La théologie féministe s’est inspirée résolument, sur ce point, de la théologie de la libération. Ce regard ne peut venir que des pauvres, de ceux qu’on a dépouillés de leurs droits, de ceux qui ont faim, des femmes. La justice a quelque chose à voir avec la perception de l’égalité et le respect de ceux qui ont un autre point de vue.
Une langue qui inclut les femmes Pour Brigitte Becker, la traduction de la Bible dans une langue qui inclut les femmes est l’une des conquêtes les plus importantes du mouvement des femmes dans l’Eglise. Beaucoup de nouvelles découvertes des sciences bibliques sont venues s’inscrire dans cette démarche: ainsi, on parle de disciples femmes et hommes, parce qu’il y avait effectivement aussi des femmes parmi les disciples.
«La justice de genre n’intéressait pratiquement pas les traducteurs bibliques d’autrefois.» Martin Luther, par exemple, n’utilisait les concepts féminins que lorsqu’il n’y avait exclusivement que des femmes. Mais les femmes étaient toujours comprises de manière implicite dans les concepts formulés au masculin.

Exercice 1 :: Extrayez du texte étudié le passage allant de « La théologie féministe » jusqu'à « parmi les disciples. ».
Exercice 2 ::
Répondez brièvement aux questions suivantes d'après le texte étudié.
(a) De quelle théologie la théologie féministe s'est-elle inspirée ?
(b) Selon Brigitte Becker, quelle est l'une des conquêtes les plus importantes du mouvement des femmes dans l'Église ?
(c) Dans quel cas Martin Luther utilisait-il les concepts féminins ?

Données enregistrées ::
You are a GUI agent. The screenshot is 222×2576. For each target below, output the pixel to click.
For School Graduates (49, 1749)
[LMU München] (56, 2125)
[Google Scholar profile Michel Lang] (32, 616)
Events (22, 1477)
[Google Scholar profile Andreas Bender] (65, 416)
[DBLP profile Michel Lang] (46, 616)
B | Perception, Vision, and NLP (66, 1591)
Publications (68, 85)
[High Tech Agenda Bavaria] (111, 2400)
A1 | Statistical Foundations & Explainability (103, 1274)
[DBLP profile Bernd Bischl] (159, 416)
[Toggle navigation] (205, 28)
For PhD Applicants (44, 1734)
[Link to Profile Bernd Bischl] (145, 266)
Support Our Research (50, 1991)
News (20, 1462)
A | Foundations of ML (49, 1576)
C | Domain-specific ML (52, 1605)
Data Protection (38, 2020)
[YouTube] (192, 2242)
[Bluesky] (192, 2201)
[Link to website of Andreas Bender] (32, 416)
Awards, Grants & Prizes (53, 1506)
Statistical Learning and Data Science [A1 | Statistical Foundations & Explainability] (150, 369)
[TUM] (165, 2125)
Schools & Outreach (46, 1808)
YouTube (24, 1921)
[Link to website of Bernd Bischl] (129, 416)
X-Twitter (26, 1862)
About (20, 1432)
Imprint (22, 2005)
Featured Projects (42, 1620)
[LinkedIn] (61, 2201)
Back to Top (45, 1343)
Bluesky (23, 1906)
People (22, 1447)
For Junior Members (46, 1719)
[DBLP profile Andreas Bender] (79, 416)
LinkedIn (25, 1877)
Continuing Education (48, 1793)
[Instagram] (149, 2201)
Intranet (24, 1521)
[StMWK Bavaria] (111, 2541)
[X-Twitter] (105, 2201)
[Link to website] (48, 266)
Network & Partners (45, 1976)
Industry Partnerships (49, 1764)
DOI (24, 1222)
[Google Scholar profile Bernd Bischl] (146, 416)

Réponse rédigée 1 ::
La théologie féministe s’est inspirée résolument, sur ce point, de la théologie de la libération. Ce regard ne peut venir que des pauvres, de ceux qu’on a dépouillés de leurs droits, de ceux qui ont faim, des femmes. La justice a quelque chose à voir avec la perception de l’égalité et le respect de ceux qui ont un autre point de vue.
Une langue qui inclut les femmes Pour Brigitte Becker, la traduction de la Bible dans une langue qui inclut les femmes est l’une des conquêtes les plus importantes du mouvement des femmes dans l’Eglise. Beaucoup de nouvelles découvertes des sciences bibliques sont venues s’inscrire dans cette démarche: ainsi, on parle de disciples femmes et hommes, parce qu’il y avait effectivement aussi des femmes parmi les disciples.

Réponse rédigée 2 ::
(a) De la théologie de la libération.
(b) La traduction de la Bible dans une langue qui inclut les femmes.
(c) Lorsqu'il n'y avait exclusivement que des femmes.